Wednesday, April 9, 2008

Why Subsidize Rental Property Water Meter Installation?

Last weekend the Herald ran an article (click here to read it) on the 2003 Washington State mandate to install water meters at single family homes by 2017. It is now 2008 and the city seems to have no installation plan although one is due in July 2008. There is a voluntary program sponsored by the city whereby a homeowner can have a meter installed by the city for $150. As of 2006 about 75 single family homeowners had signed up for the program. Perhaps more have signed up since then but overall it is not promising for reaching 100% participation by 2017.

The Herald article points out that the cost for the voluntary metering program (click here to read the report) is heavily subsidized by the city (that means you taxpayers). The real cost of placement of these meters is around $300 to $600 or 100-400% more than the cost to the homeowner. However, since about half of the unmetered single family homes (15,000 flat rate customers) are putative rentals, that means that the city (again, you as a taxpayer) is subsidizing those properties which are being used as money generating entities by landlords, some of whom do not even live in the city. If the city charged all rental property owners the full rate for meter installation, it would receive at least $2,250,000 at the low end ($300 per installation). High end ($600 per meter) would bring in considerably more. Furthermore, after meter installation the true water consumption costs would be passed on to the consumer, i.e., the renters.

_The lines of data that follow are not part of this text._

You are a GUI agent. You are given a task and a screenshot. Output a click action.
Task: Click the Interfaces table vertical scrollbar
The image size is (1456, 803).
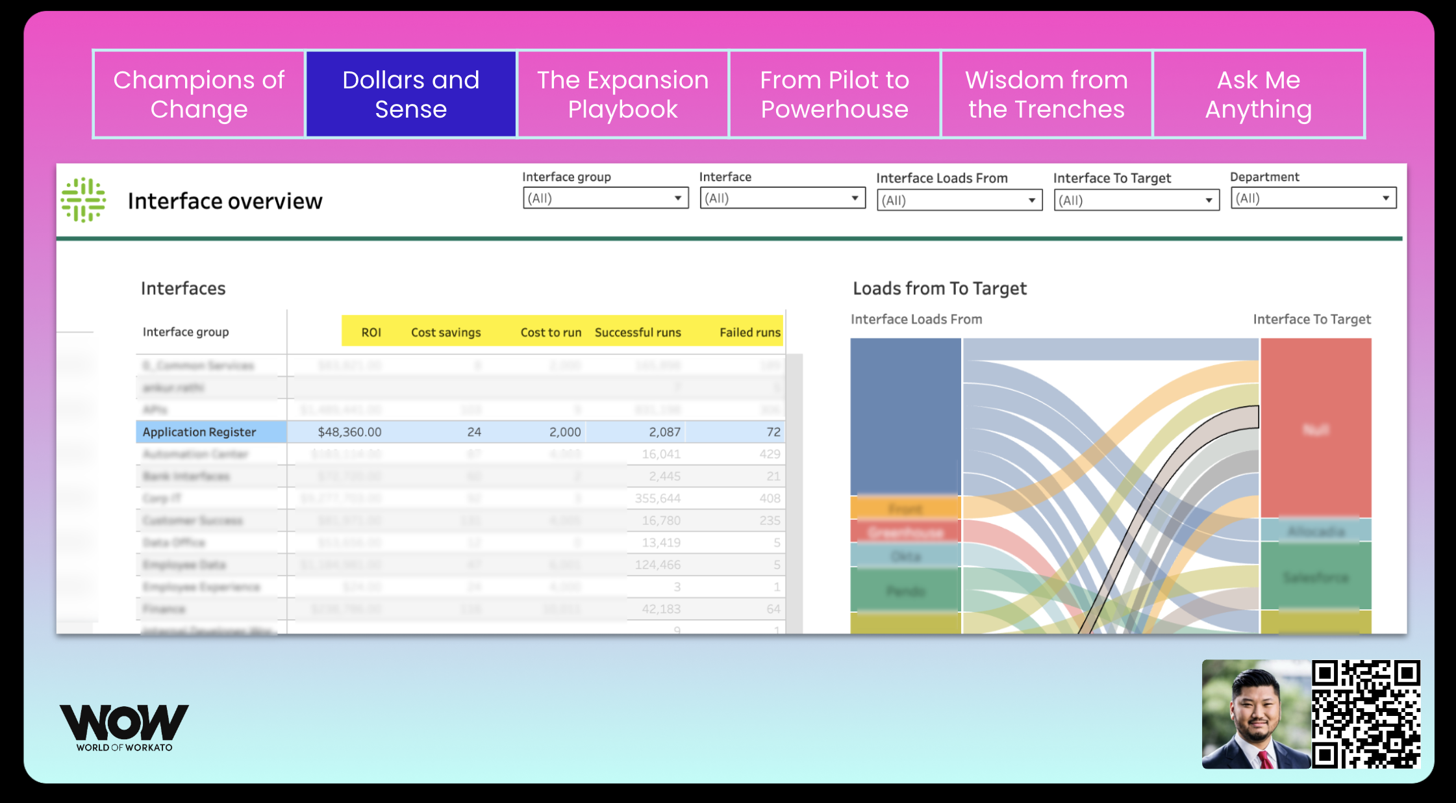pos(794,494)
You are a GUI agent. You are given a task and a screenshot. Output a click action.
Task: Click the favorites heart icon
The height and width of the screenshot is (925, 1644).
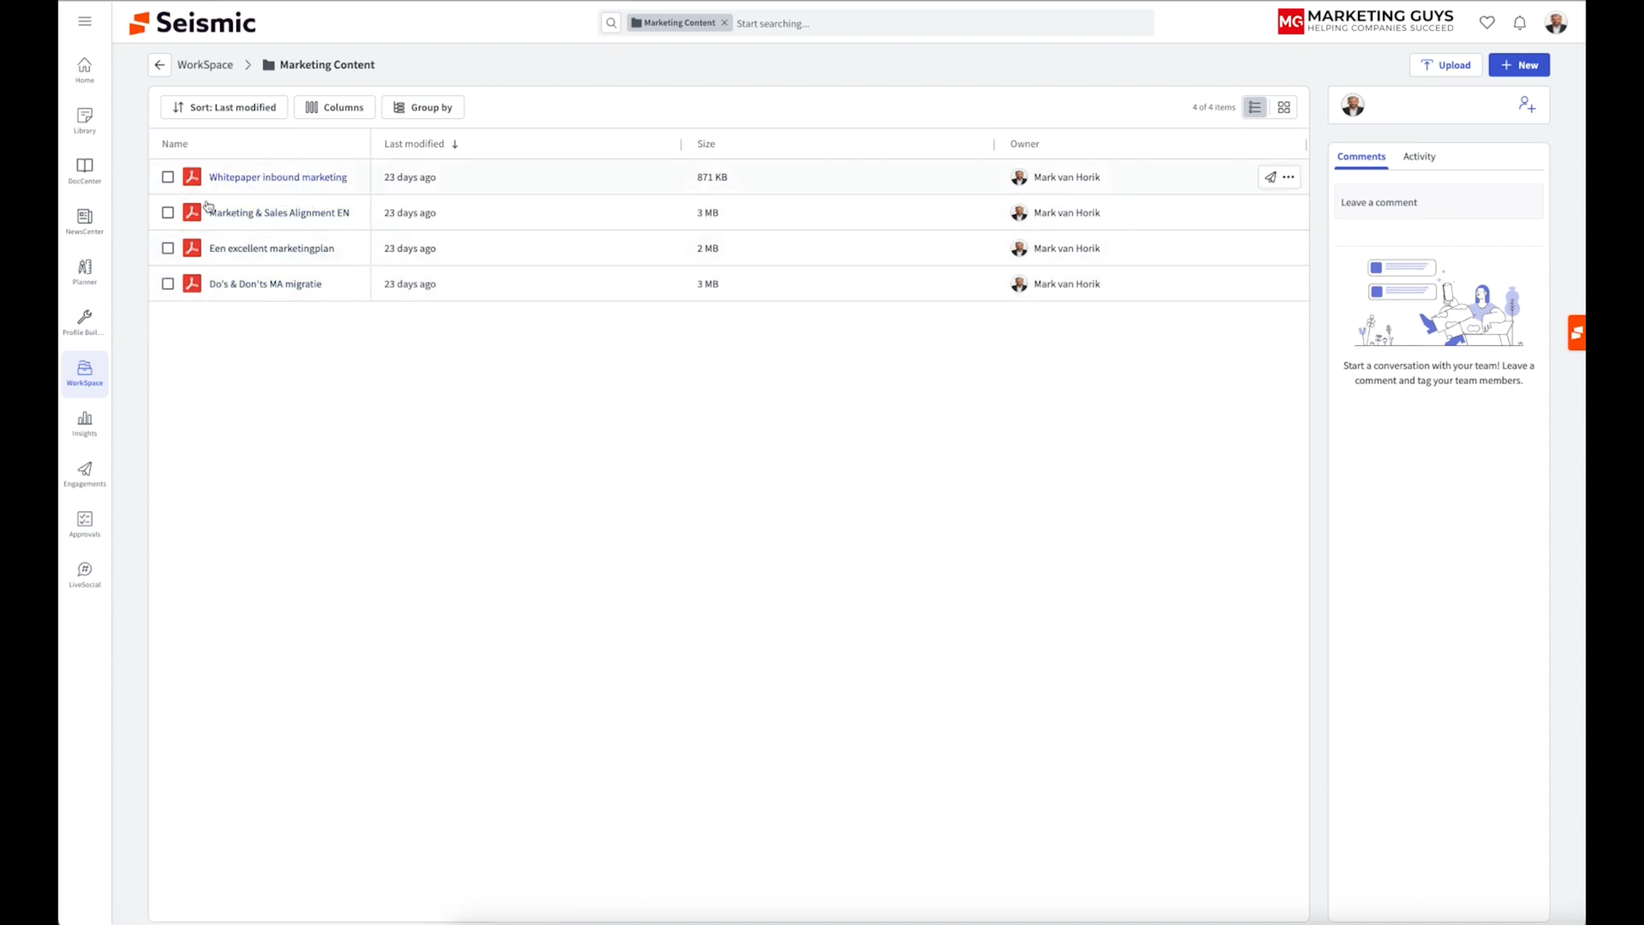click(1487, 23)
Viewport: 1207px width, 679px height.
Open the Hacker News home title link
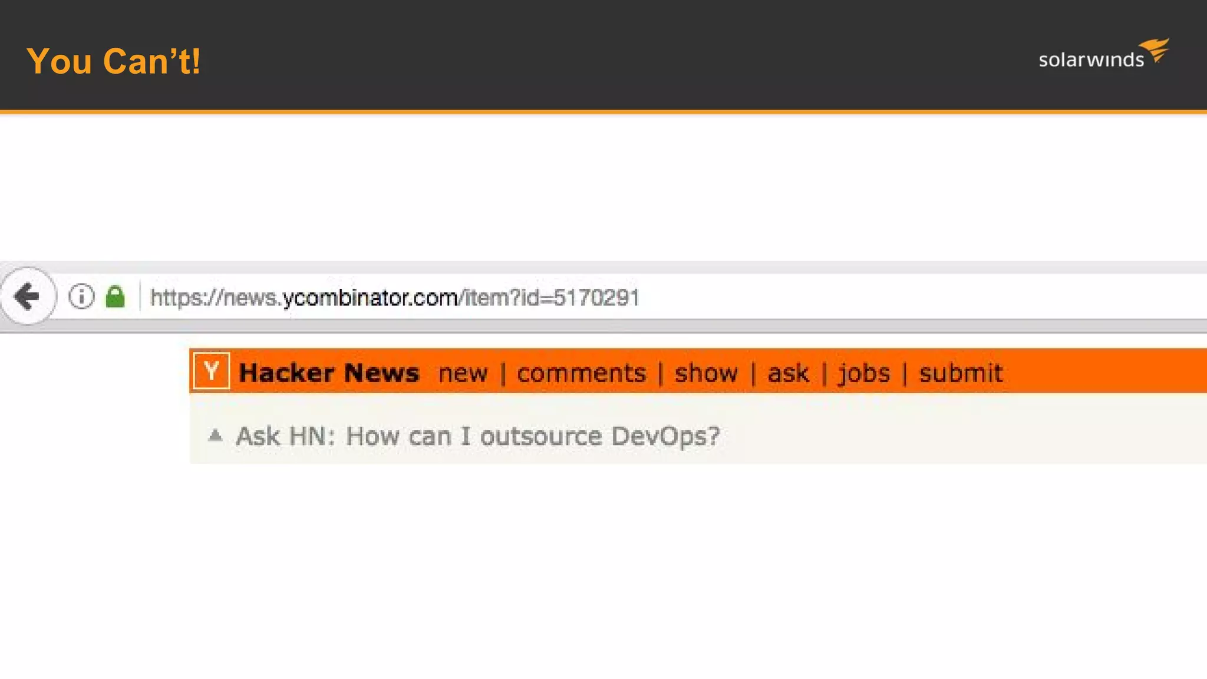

The city requires metering for properties involved in commercial enterprises. Why should rental properties be treated any differently? Why should you, as a taxpayer, subsidize landlords in their income producing pursuits? Why should an illegal rooming house with 4, 5, 6, 7 or more renters be charged at the same rate as the live-in property owner/family?

2 comments:

Anonymous said...

If the state mandated this then the state should pay for it. That means our taxes should pay for it. Sounds like another industry pushed legislation just like the mandatory insurance law.

Terry said...

Owner-occ and rental properties should be charged the same.

No subsidies for anybody.

I wouldn't be strongly opposed to some sort of low-income subsidy or deferral (as are often extended to low-income elderly homeowners), but I believe properties/owners should generally be charged equally.

p.s. I'm enjoying the content here with the occasional chuckle thrown in...unwilling sponges...putative rentals...now I'm actively looking for more.